▸ **REQUIRED TASK**: How many lines in the records below contain the word "Where"? Reply with the number only.

▸ **RECORDS PROVIDED**:
^^^^^^^^^^^^^^^^
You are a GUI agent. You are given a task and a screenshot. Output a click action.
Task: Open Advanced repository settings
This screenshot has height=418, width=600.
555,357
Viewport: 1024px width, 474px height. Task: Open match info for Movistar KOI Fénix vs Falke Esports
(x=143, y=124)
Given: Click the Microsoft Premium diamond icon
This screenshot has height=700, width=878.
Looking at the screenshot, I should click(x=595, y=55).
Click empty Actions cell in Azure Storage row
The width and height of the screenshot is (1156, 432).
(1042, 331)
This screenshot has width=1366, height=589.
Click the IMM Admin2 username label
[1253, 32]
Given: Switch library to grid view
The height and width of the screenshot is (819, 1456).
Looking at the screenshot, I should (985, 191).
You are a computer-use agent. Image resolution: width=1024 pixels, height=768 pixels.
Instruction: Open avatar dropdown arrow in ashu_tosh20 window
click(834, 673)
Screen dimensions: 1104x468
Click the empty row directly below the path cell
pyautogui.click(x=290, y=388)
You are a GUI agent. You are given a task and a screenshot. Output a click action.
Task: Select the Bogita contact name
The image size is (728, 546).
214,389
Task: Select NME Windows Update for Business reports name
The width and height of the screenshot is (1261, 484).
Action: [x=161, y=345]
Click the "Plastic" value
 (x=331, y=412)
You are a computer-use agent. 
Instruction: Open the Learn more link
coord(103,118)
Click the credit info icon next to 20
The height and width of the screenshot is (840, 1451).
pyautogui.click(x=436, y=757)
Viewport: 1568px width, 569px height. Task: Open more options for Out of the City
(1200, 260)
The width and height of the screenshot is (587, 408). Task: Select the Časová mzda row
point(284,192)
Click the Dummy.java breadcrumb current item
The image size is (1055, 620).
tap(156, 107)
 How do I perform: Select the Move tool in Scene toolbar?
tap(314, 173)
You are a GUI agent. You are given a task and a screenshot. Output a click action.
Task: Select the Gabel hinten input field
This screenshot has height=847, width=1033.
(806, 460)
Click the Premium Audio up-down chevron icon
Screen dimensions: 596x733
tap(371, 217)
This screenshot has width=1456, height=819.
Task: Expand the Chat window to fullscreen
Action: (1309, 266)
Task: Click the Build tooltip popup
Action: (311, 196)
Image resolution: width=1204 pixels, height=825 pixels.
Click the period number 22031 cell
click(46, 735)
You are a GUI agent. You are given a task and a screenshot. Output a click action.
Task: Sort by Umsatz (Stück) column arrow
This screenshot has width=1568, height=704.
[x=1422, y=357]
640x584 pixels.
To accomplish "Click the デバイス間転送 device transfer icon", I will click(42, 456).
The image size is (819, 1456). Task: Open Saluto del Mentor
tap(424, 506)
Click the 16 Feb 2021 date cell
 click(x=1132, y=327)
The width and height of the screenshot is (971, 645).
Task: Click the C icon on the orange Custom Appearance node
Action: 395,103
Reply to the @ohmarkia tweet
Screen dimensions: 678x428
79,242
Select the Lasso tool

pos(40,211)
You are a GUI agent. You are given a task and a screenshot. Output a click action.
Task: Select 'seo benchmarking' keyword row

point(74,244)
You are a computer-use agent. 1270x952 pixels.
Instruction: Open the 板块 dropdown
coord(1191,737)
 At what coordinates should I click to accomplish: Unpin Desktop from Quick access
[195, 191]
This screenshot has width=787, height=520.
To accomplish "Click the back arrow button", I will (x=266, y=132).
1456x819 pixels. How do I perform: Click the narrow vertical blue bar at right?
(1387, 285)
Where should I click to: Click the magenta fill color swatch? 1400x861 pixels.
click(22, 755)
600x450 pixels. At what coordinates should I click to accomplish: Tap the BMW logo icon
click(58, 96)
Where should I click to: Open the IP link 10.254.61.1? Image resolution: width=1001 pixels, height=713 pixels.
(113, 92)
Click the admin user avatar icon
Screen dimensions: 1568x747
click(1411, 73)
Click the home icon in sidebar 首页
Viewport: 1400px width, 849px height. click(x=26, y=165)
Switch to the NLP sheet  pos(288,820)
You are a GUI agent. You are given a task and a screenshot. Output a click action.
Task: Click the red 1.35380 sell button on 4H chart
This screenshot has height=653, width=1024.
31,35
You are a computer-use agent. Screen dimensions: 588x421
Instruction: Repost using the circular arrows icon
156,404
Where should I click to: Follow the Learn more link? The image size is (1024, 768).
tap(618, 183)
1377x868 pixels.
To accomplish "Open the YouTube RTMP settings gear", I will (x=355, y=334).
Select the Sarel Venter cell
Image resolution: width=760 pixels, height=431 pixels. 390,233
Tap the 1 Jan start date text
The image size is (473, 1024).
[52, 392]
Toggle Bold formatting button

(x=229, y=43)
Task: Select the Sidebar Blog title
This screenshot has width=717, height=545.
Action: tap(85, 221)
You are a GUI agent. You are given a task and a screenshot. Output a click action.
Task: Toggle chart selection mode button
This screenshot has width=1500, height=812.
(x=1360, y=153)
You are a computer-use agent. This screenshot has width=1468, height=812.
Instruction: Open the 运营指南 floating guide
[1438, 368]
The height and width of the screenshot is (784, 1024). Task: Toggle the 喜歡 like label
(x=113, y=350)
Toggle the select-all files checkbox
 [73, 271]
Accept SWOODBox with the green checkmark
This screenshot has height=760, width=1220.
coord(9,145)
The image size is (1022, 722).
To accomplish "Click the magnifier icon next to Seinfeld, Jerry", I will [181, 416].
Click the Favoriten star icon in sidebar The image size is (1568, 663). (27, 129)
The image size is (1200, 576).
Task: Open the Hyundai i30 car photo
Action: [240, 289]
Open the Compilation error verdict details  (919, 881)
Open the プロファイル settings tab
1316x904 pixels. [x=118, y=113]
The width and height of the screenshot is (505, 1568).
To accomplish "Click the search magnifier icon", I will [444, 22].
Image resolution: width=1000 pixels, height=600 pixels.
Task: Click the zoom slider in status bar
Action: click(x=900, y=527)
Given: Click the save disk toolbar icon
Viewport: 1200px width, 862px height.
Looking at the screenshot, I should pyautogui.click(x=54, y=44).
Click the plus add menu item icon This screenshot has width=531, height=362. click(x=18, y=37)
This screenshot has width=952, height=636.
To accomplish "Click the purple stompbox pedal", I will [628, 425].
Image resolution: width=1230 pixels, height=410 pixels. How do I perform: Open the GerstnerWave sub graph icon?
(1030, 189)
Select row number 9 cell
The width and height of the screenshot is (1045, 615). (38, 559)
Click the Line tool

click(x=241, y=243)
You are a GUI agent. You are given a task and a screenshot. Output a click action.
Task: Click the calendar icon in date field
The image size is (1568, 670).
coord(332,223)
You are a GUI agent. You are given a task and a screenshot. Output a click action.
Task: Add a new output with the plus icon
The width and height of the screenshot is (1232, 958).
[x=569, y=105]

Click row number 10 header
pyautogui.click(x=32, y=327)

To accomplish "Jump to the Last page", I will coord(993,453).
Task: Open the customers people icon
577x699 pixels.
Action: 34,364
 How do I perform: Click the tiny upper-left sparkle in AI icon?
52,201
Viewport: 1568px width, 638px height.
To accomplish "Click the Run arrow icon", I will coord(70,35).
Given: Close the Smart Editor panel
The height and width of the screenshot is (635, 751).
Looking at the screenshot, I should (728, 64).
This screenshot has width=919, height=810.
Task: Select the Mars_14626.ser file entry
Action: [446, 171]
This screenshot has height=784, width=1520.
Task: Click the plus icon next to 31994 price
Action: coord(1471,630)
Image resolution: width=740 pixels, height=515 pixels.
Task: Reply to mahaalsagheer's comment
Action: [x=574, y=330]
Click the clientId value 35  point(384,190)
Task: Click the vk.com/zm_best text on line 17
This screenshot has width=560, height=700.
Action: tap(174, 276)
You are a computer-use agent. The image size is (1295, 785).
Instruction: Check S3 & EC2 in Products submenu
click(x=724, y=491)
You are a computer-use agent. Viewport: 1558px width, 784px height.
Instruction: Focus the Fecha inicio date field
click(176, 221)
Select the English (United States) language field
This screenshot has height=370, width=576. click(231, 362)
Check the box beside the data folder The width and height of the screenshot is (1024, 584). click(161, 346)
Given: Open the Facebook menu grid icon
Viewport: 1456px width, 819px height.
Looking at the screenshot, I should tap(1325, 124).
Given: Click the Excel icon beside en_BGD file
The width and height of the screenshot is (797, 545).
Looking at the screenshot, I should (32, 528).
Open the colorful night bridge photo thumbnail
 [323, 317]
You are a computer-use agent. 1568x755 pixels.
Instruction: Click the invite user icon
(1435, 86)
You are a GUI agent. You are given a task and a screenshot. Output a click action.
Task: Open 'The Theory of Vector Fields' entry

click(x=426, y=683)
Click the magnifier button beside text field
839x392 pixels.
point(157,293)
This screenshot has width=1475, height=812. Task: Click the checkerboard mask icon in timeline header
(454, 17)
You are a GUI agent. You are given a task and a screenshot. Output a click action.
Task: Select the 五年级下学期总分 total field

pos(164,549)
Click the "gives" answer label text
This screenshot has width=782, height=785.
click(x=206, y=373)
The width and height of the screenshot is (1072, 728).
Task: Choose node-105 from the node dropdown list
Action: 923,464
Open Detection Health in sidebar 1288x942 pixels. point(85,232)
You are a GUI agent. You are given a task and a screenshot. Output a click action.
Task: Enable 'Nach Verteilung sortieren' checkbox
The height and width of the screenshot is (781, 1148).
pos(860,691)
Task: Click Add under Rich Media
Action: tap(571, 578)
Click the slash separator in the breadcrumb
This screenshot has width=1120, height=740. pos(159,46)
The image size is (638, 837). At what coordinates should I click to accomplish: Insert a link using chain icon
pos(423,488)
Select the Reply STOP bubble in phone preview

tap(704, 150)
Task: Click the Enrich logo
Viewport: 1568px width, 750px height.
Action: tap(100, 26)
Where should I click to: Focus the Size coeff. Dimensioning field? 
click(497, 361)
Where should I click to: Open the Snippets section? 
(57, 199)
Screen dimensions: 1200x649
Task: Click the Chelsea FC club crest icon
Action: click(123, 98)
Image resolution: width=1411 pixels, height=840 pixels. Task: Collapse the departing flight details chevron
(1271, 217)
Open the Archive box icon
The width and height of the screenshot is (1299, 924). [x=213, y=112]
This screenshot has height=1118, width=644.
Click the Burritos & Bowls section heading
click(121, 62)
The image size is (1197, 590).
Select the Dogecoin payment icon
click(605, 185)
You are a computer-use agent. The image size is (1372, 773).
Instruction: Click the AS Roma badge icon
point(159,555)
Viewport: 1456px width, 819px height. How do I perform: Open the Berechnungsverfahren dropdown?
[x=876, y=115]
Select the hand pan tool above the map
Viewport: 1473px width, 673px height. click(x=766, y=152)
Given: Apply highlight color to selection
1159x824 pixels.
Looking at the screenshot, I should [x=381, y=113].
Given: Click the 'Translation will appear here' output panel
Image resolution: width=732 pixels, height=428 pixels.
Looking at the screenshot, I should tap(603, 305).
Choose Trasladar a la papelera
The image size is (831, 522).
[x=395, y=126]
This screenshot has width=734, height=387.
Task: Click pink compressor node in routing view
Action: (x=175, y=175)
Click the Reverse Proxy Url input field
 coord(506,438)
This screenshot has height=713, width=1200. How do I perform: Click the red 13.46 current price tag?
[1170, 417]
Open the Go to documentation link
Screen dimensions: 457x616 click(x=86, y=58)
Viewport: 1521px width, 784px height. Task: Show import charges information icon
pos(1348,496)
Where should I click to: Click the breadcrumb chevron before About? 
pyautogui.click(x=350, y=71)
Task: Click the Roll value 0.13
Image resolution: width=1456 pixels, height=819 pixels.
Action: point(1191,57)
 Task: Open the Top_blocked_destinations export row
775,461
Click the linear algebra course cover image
^^^^^^^^^^^^^^^^
▸ **EXERCISE RESPONSE**: 6